The network architecture has two main parts. It consists of Evoformer blocks, which apply pairwise updates to numerical MSA representation and a 2-D pair representation, and Structure module blocks, which take care of the actual folding. These modules are repeated multiple times via a process called recycling, where the predicted 3-D structure is used as an input template for a new prediction iteration for further finetuning. By default, three recycling runs are done.

D. Relaxation + output

After each model predicts a 3-D structure, AMBER relaxation is done. Structures are ranked by the average predicted local distance difference test (pLDDT), found in the output of the prediction models. The pLDDT can be seen as a measure of local prediction confidence per position.

To summarize, the following diagram illustrates the full prediction process: one database search is done to find MSAs and templates, and the exact same input is given to five identical neural network architectures, though parameterized differently. This yields five 3-D structures with tiny or big differences, which are optionally relaxed and finally ranked according to the model’s confidence.

image

References

Jumper, J., Evans, R., Pritzel, A. et al. Highly accurate protein structure prediction with AlphaFold. Nature 596, 583–589 (2021). https://doi.org/10.1038/s41586-021-03819-2

AlphaFold2 Training Scheme

To fully interpret AlphaFold predictions, it can be worthwhile to understand the training scheme behind it. Some interesting techniques are used at training time to improve model accuracy and the interpretability of results. Some of those techniques are discussed below.

AlphaFold trains to accurately estimate a local and global confidence for the 3-D structure

One of the most useful tools in the AlphaFold training procedure is the use of several losses. During training, any neural network modifies its parameters with a certain goal in mind. Typically, this goal is represented by a loss function that we want to minimize. In the case of AlphaFold, the loss function mainly tries to minimize the distance between the predicted 3-D structure and the actual PDB structure, which is called the Frame Aligned Point Error (FAPE).

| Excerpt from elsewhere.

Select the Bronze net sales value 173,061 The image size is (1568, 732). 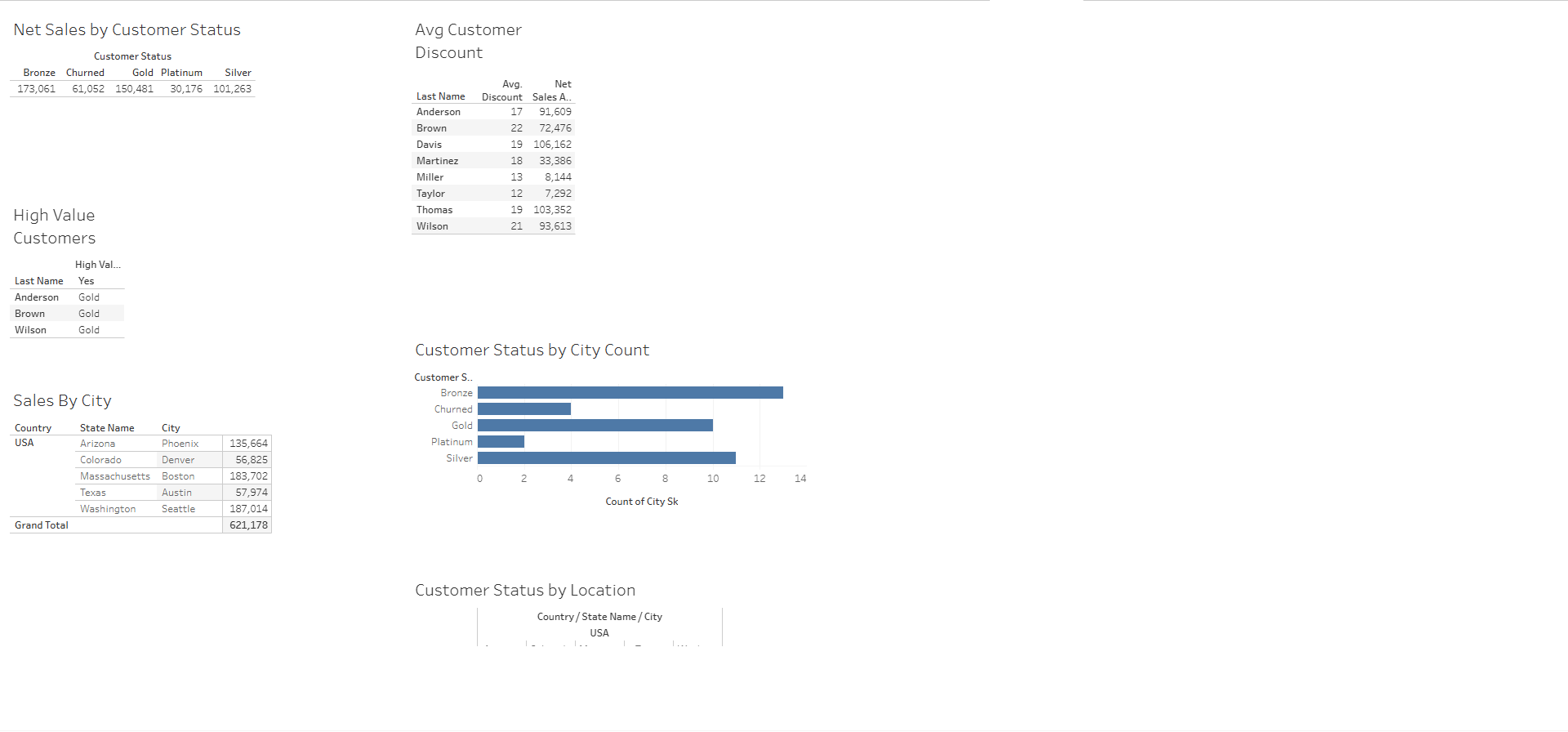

However, additional losses are also present:

Distogram prediction loss Masked MSA prediction loss Structural violation loss (i.e. in the Structure module, there are no physical constraints imposed on the folding – the models implicitly learns these constraints using this loss) … Predicted local distance difference test loss (pLDDT) Predicted alignment error loss (PAE) The pLDDTs and PAEs allow us to directly derive a per-position confidence for predicted models. The pLDDT is even stored in the PDB files in output, in the b-factor column. The PAE can be (programatically) found in the .pkl files in output.

image In PyMol, setting color C > spectrum > b-factors allows us to visualize the local confidence (pLDDT), with in this case red being very confident, blue being very unconfident. In this visualization, the individual domains fold up rather nicely, with high confidence, and the linker parts are uncertain due to being disordered.

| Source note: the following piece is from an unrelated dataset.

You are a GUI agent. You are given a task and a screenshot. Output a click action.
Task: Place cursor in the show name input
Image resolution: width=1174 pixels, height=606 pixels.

image The global error prediction can be found using the PAE. This allows us to see if multi-domain chains fold properly. In the previous example, the pLDDT was high for both domains, but this plotted version of the PAE suggests that both domains are incorrectly located relative to the other in each of the five models.

Training is done on protein fragments of max 256/348 residues

Interestingly, AlphaFold is not trained on full proteins, but rather on protein fragments. In the first part of training, the maximum is set at 256 residues, and later on at 348. This is also the case for AlphaFold-Multimer, where the models are trained to correctly fold interacting proteins. In this case, appropriate subsequences are chosen to include a fair mix of interface and non-interface residues.

Training is done partly on AlphaFold-predicted targets.

Another key part of training is called self-distillation. Here, an initial model is trained on the PDB, after which it predicts 300’000 structures from new sequences. These are then used together with the PDB structures in training the five final AlphaFold models.